La luz es esencial en las fotografías de Bérchez. Sin su dominio sería imposible que pudiese retratar el parche incrustado en una columna de mármol o pudiese hacernos sentir la espaciosa diafanidad de una plaza o el sosegado y silente ámbito interior de un templo. Bérchez juega siempre con la materia pétrea y el ladrillo bajo la iluminación rasante o plana según las distintas horas del día o la intensidad lumínica de la estación del año. En sus fotografías la ilusión volumétrica está dinamizada por el tiempo presente y el fondo y poso arqueológico del pasado. Ante sus fotografías se entreveran la memoria histórica y el estado físico de la fábrica tal como se encuentra en el momento en que es captada por su cámara. Al igual que los primeros fotógrafos del siglo XIX, los cuales nos han dejado los monumentos antes de su restauración, con el abrasamiento de sus piedras y sus ladrillos, delatando los ultrajes del tiempo, las vistas de arquitectura de Bérchez son verdaderos documentos de la materialidad y del alma de los edificios. Es entonces y en este sentido cuando nos percatamos de que sólo un historiador del arte o alguien que conoce a fondo la vida y muerte de un monumento puede hacer tales fotografías.

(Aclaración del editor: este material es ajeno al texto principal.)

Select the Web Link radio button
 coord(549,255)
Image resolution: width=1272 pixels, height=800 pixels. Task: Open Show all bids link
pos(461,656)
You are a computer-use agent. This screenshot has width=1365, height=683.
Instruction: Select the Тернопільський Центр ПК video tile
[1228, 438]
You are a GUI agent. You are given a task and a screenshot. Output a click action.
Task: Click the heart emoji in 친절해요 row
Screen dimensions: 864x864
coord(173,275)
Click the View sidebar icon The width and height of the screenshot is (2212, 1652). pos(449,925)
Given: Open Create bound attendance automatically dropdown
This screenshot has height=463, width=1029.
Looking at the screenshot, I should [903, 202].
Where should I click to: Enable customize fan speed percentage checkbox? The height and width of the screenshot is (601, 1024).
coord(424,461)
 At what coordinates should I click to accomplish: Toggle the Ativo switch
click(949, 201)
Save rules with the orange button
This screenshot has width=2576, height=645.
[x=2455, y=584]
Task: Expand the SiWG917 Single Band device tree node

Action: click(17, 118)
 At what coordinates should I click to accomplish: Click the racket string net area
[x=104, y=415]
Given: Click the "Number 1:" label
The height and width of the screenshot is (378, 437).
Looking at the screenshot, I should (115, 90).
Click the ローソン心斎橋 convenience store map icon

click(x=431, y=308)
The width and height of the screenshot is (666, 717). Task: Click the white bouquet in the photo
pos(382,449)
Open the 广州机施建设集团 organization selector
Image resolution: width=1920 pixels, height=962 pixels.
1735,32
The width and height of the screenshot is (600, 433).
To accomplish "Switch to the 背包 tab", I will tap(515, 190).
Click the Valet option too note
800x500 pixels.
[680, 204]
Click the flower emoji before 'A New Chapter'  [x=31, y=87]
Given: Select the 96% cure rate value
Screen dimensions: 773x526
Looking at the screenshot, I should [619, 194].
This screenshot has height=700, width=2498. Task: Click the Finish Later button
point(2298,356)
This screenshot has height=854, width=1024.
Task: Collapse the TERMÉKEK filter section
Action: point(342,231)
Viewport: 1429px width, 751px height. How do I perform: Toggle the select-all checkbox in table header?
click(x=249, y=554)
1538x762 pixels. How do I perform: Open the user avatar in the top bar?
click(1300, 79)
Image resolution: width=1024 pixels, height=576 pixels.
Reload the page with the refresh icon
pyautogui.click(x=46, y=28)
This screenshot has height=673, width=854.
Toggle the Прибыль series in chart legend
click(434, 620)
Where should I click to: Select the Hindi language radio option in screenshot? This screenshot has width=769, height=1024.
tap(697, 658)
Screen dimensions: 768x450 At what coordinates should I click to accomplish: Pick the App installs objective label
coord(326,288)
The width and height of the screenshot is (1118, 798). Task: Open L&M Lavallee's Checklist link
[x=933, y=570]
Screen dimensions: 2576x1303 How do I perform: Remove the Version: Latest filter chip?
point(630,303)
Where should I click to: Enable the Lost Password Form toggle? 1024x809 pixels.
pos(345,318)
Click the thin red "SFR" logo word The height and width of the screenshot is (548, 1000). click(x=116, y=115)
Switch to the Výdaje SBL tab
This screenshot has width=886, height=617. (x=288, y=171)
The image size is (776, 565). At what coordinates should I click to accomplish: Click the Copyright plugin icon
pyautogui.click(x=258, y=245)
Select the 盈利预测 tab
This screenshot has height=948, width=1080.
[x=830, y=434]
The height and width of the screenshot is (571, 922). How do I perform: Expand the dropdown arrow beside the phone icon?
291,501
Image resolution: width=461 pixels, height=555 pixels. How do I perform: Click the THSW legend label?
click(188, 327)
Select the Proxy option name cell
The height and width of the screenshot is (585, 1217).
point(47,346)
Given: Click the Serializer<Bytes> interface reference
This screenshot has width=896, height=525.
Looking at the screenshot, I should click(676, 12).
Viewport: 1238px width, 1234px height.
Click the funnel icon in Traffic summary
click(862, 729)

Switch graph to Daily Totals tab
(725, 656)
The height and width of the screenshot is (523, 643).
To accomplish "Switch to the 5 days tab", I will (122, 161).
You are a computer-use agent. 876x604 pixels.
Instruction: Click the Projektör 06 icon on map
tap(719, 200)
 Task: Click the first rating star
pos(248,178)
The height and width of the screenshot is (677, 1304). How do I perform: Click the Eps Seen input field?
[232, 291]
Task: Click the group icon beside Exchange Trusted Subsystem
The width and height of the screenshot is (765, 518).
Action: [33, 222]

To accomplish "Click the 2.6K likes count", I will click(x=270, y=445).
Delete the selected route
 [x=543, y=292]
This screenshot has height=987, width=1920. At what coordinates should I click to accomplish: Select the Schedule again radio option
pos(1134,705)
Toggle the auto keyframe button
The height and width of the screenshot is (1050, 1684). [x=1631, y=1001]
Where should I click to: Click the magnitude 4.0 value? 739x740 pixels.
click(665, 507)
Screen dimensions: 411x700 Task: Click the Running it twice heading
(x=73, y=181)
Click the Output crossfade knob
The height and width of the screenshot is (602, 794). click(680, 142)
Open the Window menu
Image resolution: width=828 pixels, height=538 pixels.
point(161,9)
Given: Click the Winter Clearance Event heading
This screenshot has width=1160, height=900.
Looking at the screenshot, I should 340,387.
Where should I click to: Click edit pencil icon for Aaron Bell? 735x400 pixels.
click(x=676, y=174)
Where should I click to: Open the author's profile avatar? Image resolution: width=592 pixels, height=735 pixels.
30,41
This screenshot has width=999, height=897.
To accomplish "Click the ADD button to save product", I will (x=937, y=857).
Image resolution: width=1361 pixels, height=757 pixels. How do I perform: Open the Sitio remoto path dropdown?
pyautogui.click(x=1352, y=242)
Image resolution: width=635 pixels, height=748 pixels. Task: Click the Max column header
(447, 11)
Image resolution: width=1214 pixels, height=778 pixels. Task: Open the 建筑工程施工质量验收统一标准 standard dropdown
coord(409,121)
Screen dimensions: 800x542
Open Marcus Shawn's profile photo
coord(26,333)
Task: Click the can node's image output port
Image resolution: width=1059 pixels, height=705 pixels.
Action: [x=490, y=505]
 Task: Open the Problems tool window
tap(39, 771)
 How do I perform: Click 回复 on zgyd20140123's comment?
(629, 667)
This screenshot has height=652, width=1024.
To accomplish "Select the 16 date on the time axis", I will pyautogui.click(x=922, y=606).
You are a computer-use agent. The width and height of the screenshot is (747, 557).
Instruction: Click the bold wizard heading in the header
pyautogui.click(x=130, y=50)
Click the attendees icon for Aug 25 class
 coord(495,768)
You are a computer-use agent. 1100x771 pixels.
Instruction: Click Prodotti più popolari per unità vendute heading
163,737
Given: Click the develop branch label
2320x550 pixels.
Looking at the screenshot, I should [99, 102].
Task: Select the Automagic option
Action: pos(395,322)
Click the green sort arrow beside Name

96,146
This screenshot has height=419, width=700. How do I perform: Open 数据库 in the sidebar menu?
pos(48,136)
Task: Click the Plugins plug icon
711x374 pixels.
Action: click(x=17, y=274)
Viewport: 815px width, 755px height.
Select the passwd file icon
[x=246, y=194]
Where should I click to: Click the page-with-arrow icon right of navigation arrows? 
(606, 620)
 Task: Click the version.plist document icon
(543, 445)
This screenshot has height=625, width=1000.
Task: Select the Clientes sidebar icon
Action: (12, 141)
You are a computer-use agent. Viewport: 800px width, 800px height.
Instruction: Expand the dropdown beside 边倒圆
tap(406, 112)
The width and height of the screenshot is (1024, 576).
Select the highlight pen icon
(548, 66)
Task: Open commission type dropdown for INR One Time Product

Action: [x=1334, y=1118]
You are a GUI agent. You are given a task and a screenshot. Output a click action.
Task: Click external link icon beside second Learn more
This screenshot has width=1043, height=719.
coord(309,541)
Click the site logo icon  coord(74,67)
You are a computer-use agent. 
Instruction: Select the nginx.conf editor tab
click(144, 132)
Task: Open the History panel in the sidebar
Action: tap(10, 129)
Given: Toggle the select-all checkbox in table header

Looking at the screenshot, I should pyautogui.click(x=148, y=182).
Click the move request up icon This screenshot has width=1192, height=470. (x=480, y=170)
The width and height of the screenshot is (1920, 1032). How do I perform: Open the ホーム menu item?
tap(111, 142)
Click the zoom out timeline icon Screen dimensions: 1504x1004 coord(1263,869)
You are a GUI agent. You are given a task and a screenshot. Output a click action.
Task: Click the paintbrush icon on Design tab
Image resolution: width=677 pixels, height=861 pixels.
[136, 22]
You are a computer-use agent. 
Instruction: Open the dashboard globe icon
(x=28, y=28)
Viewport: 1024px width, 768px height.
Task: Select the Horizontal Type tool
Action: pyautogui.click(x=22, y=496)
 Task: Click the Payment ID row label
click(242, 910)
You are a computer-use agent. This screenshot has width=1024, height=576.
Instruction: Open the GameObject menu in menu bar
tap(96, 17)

Para concluir esta breve incursión en el mundo de las obras fotográficas de Joaquín Bérchez señalemos que en el conjunto de la producción actual, además de las vistas fragmentarias de elementos arquitectónicos de monumentos del pasado hay también panoramas de ciudades y espacios urbanos y edificios de nuestros días. A ello hay que añadir las obras en las que su mirada se concentra sobre un objeto trivial o de uso corriente como un tenedor, la sombra de una persona sobre un muro o la silueta de un edificio reflejado sobre un charco después de la lluvia. En estas últimas fotografías lo banal adquiere una nueva dimensión. Su gusto por la realidad comprimida y sintetizada formalmente se hace evidente. Quizás una vista que resuma su estética es la de un enorme talud cortado a pique en una montaña en donde hay el final de un viaducto que penetra en un túnel. La línea oblicua del puente y el arco oscuro de la galería que horada la imponente pared de horizontales estratos geológicos hacen que ante su imagen pensemos en el esfuerzo titánico de quienes llevaron a cabo esta obra de ingeniería. Al espectador lo mismo que al viajero esta imagen que tiene mucho de realidad y mucho de onírico le produce un asombro en el que se entremezclan la admiración por el arte de construir y la emoción de lo sublime.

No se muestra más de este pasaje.